Canlıların temel yaşamsal işlevleri birbiriyle aynıdır ve insan da canlı bir bedene sahip olduğuna göre, diğer canlılardan farklı bir DNA yapısına sahip olması beklenemez. İnsan da diğer canlılar gibi proteinlerle beslenerek gelişir, onun da vücudunda kan dolaşır, hücrelerinde her an enerji üretilir. Darwinistler, eğer sözde ortak atadan evrimleşme teorisini delillendirmek istiyorlarsa, birbirinin atası olduğu iddia edilen canlıların moleküler yapılarında da bir ata-torun ilişkisi olduğunu göstermek zorundadırlar. EVRİMCİ TEZE GÖRE CANLILARIN KOMPLEKSLİKLERİNDE KADEMELİ BİR ARTIŞ YAŞANMIŞ OLMALI, BUNA PARALEL OLARAK DA GENETİK BİLGİLERİNİ OLUŞTURAN KROMOZOMLARININ SAYISININ KADEMELİ OLARAK ARTMASI BEKLENMELİDİR. FAKAT ELDE EDİLEN VERİLER BU TEZİN TAMAMEN HAYAL ÜRÜNÜ OLDUĞUNU GÖSTERMEKTEDİR. Örneğin, domatesin 24 kromozomu varken, çok daha kompleks bir organizmaya ve sistemlere sahip olan Copepode yengecinin sadece 6 kromozomu vardır. Ya da, tek hücreli bir canlı olan Euglena'da 45 kromozom bulunurken, Amerika'da yaşayan büyük bir timsah türü olan Alligatörde 32 kromozom bulunur. Bununla birlikte mikroskobik bir canlı olan Radiolaria'da 800'den fazla kromozom vardır. Evrimin ünlü teorisyenlerinden Rus bilim adamı Dobzhansky, canlılar ve DNA'ları arasındaki bu kuralsız ilişkinin evrimin açıklayamadığı büyük bir sorun olduğunu şöyle ifade etmektedir:
Daha kompleks organizmaların genelde basit olanlara göre hücrelerinde daha fazla DNA'ları vardır. Fakat bu kuralın dikkat çeken istisnaları vardır. Amphiuma (amfibiyen), Propterus (bir akciğerli balık) ve hatta sıradan kurbağalar ve kara kurbağaları tarafından geçilen insan ise, liste başı olmaktan çok uzaktır. Neden bu durum bu kadar uzun zamandır bir bilmece olarak kaldı?3
Sonuç olarak, canlılarda benzer organların varolması, aralarında evrimsel bağlantı olduğuna işaret etmez. Her canlı Allah tarafından yaratılmıştır.

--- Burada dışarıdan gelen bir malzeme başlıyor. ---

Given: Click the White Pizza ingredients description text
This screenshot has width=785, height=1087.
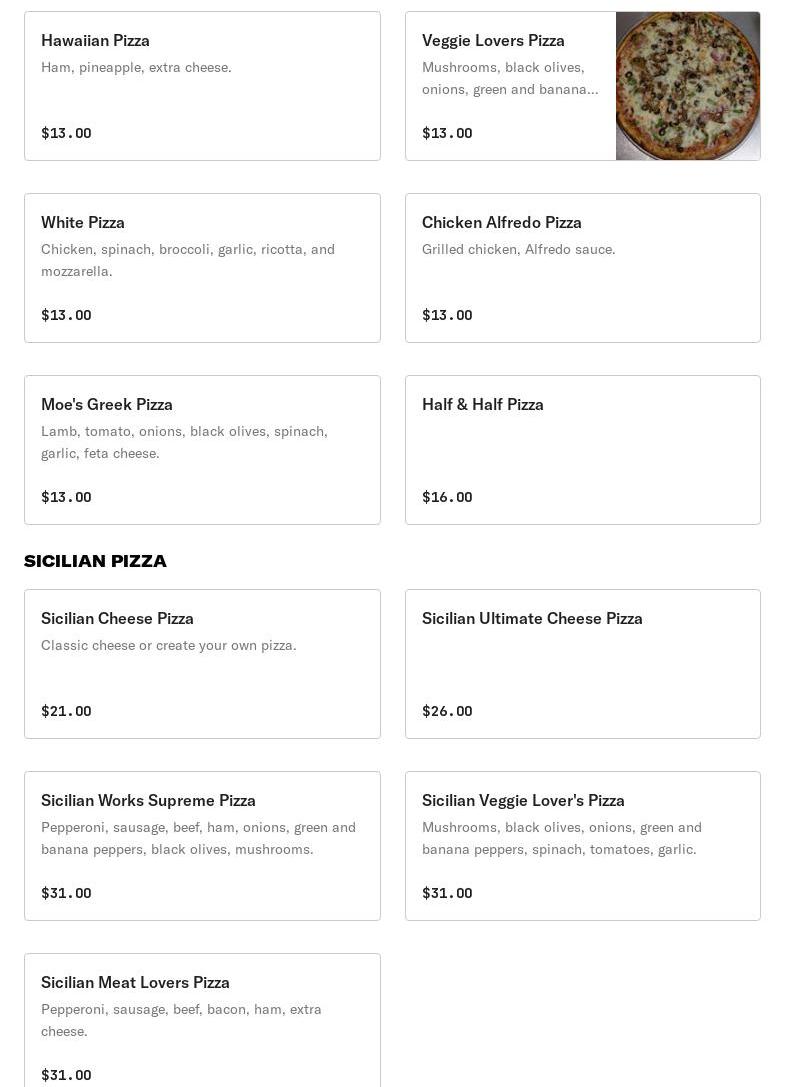Looking at the screenshot, I should (188, 260).
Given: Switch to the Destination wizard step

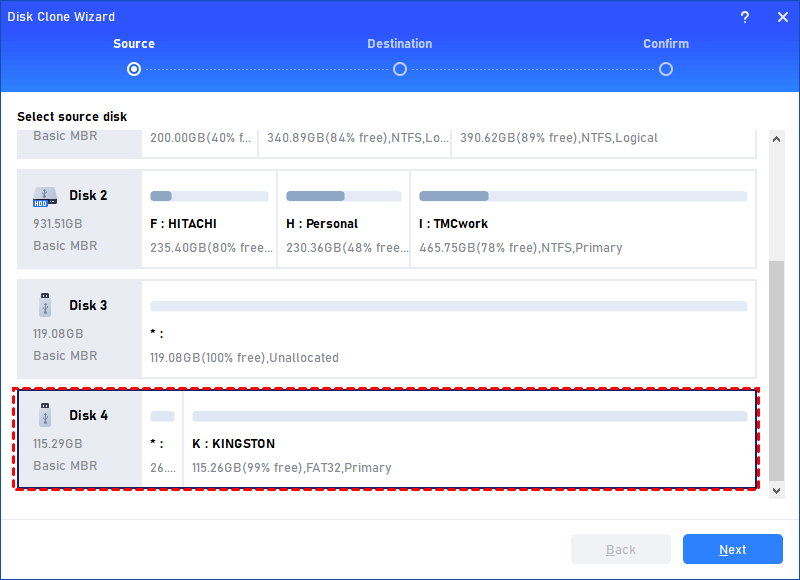Looking at the screenshot, I should pos(399,44).
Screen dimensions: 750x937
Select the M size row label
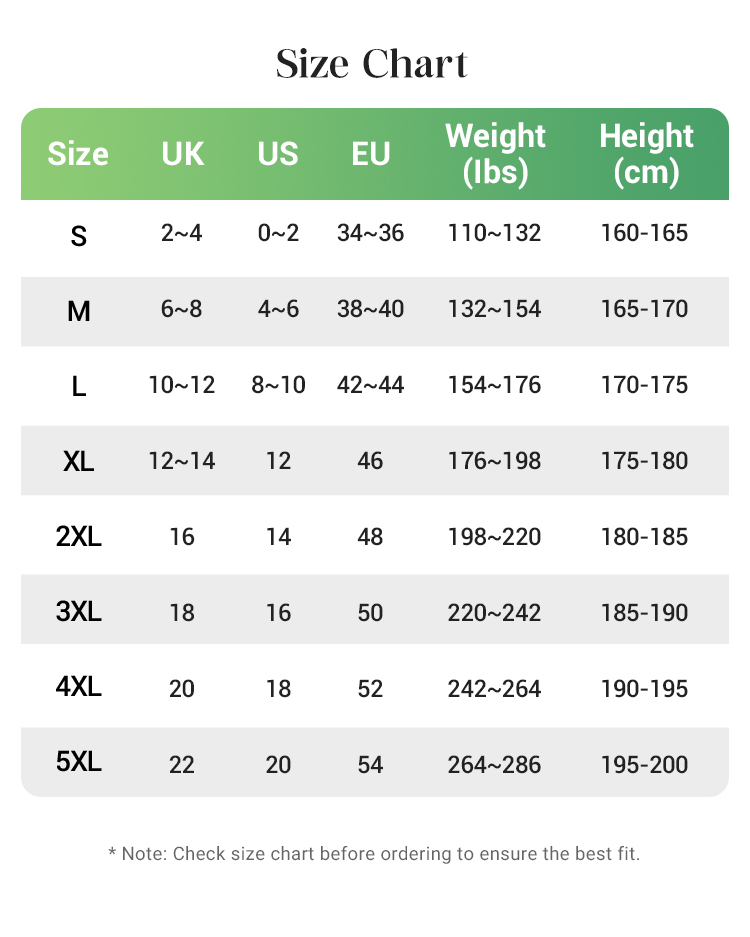tap(79, 311)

1. Michael Denton, Evolution: A Theory in Crisis, London, Burnett Books, 1985, s.145
2. Michael Denton, Evolution: A Theory in Crisis, London, Burnett Books, 1985, s.290-291
3. Theodosius Dobzhansky, Genetics of the Evolutionary Process, Columbia University Press, New York & London, 1970, ss.17-18.
2. Michael Denton, Evolution: A Theory in Crisis, London, Burnett Books, 1985, s.290-291
3. Theodosius Dobzhansky, Genetics of the Evolutionary Process, Columbia University Press, New York & London, 1970, ss.17-18.